Redundanz über Glasfaserkabel
Steuerungen im Schiffsbetrieb werden so verteilt, dass die Länge der Kabel zu den Messfühlern möglichst kurz ist. Außerdem muss im Notfall eine Redundanz gewährleistet sein. Aus diesem Grund sind auf dem Futura Carrier zwei Steuerungen vom Typ MELSEC System Q installiert. Eine im Vorschiff für den Antrieb am Bug und das Energiemanagement der beiden Dieselgeneratoren, die zweite im hinteren Bereich für die Steuerung der Heckmotoren. Beide Systeme sind über Glasfaserkabel und das redundante Netzwerk MELSECNET/H von Mitsubishi Electric, das einen schnellen zyklischen Datenaustausch mit bis zu 25 Megabits pro Sekunde ermöglicht, miteinander verbunden.
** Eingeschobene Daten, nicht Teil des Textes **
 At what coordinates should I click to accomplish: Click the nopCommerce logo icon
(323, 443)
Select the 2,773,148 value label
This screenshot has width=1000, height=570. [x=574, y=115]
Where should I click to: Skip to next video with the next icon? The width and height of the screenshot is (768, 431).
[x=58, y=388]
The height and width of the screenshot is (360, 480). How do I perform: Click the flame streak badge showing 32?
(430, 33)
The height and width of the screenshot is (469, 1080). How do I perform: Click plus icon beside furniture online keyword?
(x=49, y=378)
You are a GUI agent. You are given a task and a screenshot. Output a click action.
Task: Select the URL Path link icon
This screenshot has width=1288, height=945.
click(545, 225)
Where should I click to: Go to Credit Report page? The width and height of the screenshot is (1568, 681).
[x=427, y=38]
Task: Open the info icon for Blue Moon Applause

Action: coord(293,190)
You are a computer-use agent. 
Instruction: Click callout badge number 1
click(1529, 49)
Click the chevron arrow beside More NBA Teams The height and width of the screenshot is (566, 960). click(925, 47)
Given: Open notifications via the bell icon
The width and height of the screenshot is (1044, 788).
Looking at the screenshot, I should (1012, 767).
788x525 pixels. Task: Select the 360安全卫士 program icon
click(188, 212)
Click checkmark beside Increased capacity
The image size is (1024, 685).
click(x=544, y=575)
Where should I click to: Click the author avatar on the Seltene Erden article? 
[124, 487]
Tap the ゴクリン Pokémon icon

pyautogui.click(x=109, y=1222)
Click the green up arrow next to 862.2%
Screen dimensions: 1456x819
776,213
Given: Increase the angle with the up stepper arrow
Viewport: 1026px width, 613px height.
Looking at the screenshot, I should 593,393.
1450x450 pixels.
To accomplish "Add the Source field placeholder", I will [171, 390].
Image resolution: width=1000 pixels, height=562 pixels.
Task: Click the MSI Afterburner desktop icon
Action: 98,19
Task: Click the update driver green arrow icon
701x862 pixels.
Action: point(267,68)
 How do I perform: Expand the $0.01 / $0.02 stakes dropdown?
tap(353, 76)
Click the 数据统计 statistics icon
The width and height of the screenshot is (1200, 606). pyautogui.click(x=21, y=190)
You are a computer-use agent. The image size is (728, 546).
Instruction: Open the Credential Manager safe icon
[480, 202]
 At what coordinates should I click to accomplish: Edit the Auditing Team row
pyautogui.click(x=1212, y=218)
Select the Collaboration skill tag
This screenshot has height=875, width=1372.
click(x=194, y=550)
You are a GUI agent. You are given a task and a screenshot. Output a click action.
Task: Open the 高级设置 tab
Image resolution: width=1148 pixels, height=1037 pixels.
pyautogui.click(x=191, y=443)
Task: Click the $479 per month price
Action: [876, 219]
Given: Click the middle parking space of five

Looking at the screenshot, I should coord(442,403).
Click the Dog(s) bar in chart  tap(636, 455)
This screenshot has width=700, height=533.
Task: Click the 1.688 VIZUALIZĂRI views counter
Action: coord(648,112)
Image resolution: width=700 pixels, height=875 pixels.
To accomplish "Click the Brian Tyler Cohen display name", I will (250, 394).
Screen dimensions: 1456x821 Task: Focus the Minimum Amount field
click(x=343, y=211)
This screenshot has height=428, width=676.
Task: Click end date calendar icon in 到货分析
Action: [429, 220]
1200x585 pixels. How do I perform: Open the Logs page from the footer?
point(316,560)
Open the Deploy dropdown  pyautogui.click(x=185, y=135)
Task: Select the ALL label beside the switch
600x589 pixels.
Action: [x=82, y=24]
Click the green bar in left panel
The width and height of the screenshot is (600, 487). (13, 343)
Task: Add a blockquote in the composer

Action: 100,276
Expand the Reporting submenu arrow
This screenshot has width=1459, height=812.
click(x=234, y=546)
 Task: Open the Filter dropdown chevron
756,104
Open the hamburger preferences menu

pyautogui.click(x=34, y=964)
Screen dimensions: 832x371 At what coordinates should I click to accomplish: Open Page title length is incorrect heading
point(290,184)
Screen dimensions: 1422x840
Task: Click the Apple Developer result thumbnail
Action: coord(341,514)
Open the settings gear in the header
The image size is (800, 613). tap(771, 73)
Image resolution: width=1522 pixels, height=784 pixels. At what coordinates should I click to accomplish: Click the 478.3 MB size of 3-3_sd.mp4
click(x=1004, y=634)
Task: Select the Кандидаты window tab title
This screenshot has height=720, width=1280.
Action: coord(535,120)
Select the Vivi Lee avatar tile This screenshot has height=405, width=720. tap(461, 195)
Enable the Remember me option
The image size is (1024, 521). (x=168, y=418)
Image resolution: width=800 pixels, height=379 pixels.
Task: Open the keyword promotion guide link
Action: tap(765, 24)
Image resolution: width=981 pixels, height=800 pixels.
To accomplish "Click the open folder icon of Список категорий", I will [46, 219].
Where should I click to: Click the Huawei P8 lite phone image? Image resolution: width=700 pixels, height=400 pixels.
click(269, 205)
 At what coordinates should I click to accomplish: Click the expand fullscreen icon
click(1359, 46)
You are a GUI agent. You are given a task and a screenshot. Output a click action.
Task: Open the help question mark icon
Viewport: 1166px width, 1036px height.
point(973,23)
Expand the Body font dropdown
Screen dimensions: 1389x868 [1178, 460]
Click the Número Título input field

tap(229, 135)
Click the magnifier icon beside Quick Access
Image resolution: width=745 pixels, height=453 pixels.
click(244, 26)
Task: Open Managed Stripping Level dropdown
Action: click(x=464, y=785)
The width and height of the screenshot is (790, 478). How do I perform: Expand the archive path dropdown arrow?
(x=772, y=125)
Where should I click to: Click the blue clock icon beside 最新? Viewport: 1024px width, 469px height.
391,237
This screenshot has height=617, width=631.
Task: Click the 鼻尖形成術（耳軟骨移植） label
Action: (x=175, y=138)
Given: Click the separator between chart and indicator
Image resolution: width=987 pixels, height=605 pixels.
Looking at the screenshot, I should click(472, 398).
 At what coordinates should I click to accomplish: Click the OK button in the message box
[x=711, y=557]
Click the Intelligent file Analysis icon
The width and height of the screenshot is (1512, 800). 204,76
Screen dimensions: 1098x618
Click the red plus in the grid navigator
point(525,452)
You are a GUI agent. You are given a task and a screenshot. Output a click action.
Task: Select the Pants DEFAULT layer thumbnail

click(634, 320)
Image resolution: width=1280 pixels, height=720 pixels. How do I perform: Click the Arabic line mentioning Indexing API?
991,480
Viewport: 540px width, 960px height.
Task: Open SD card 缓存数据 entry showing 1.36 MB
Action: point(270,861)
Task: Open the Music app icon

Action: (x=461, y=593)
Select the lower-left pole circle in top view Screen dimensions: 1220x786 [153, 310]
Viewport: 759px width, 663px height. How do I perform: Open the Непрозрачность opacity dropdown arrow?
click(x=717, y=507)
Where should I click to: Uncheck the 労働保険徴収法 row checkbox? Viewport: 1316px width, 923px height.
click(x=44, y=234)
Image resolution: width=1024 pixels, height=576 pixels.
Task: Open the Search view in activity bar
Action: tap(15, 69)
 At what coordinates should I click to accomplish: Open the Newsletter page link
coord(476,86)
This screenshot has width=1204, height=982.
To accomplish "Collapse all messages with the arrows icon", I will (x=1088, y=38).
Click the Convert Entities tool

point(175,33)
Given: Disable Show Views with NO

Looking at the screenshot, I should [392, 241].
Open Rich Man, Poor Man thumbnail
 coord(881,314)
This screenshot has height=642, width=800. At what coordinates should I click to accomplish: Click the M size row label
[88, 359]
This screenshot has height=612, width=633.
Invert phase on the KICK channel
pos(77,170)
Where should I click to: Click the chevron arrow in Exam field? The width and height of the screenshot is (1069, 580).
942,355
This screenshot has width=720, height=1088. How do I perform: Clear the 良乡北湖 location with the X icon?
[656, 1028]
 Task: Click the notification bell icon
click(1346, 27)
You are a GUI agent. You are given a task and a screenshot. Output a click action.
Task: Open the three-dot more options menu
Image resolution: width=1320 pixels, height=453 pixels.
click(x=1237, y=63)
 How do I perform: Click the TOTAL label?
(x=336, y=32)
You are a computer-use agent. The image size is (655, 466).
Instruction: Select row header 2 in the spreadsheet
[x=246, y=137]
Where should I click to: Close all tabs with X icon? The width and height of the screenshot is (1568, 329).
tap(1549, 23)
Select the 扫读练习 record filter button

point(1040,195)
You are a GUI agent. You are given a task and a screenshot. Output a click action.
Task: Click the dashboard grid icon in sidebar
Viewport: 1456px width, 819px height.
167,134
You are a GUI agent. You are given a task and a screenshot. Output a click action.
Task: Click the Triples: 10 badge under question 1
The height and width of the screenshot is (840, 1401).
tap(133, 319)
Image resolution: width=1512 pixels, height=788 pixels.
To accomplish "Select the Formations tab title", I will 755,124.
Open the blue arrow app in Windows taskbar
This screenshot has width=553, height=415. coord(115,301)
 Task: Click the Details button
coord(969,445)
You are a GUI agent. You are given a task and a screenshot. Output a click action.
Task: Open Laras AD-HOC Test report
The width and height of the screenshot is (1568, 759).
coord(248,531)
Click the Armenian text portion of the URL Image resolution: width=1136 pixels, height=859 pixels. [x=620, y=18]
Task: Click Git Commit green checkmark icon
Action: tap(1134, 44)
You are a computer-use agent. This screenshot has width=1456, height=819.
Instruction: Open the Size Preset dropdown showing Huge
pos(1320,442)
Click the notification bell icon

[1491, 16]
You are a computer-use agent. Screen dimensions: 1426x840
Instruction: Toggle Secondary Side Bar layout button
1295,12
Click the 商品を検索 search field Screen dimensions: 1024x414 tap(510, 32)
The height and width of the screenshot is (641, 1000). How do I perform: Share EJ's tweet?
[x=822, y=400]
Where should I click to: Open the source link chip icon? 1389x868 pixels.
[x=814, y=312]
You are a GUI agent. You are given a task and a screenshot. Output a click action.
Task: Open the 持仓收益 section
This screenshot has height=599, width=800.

Die Automatisierungslösung ist darauf ausgelegt, dass der Schiffsführer jederzeit über alle Betriebszustände informiert ist. Das Steuerhaus ist mit einem modernen, ergonomischen Einmannfahrstand ausgestattet, der dem neuesten Stand der Technik entspricht und gemäß aller relevanten Regeln und Vorschriften (LR, SUK, VDE-Richtlinien) eingerichtet ist. Zentrale Bedien- und Visualisierungseinheit ist ein robuster Industrie-PC aus der MicroClient-Familie der IPC1000-Serie mit der Visualisierungs-Software MX4 von Mitsubishi Electric. Auf dem Touchscreen-Gerät laufen alle Daten und Messsignale zusammen – von den Alarmgebern und den seriellen Schnittstellen über die Antriebsmotoren bis hin zu den beiden Bordnetzaggregaten. Auch im Steuerhaus ist aufgrund der Bediensicherheit eine Redundanz gefordert. Dafür steht zusätzlich ein kompaktes MAC-E300-Bediengerät von Mitsubishi Electric zur Verfügung, das alle sicherheitsrelevanten Funktionen abdeckt.
Fazit
Das Binnenschiff Futura Carrier ist so konstruiert, dass sowohl der Schiffskörper als auch die technischen Module unterschiedlichen Anforderungen wie Größe und Ladung angepasst werden können. Auch die neu entwickelte Automatisierungslösung Incontrol ist modular aufgebaut. Dies bietet Schiffsbauern und -betreibern im Vergleich zu bisherigen starren Lösungen einen deutlich größeren Nutzen – angefangen von der Planung und Projektierung in der Werft über das Nachrüsten von Komponenten bis hin zu Reparatur und Wartung. Da Incontrol alle für die Schifffahrt notwendigen Funktionen beinhaltet, ist diese Lösung nicht allein auf den Futura Carrier beschränkt, sondern auch für andere Schiffstypen geeignet.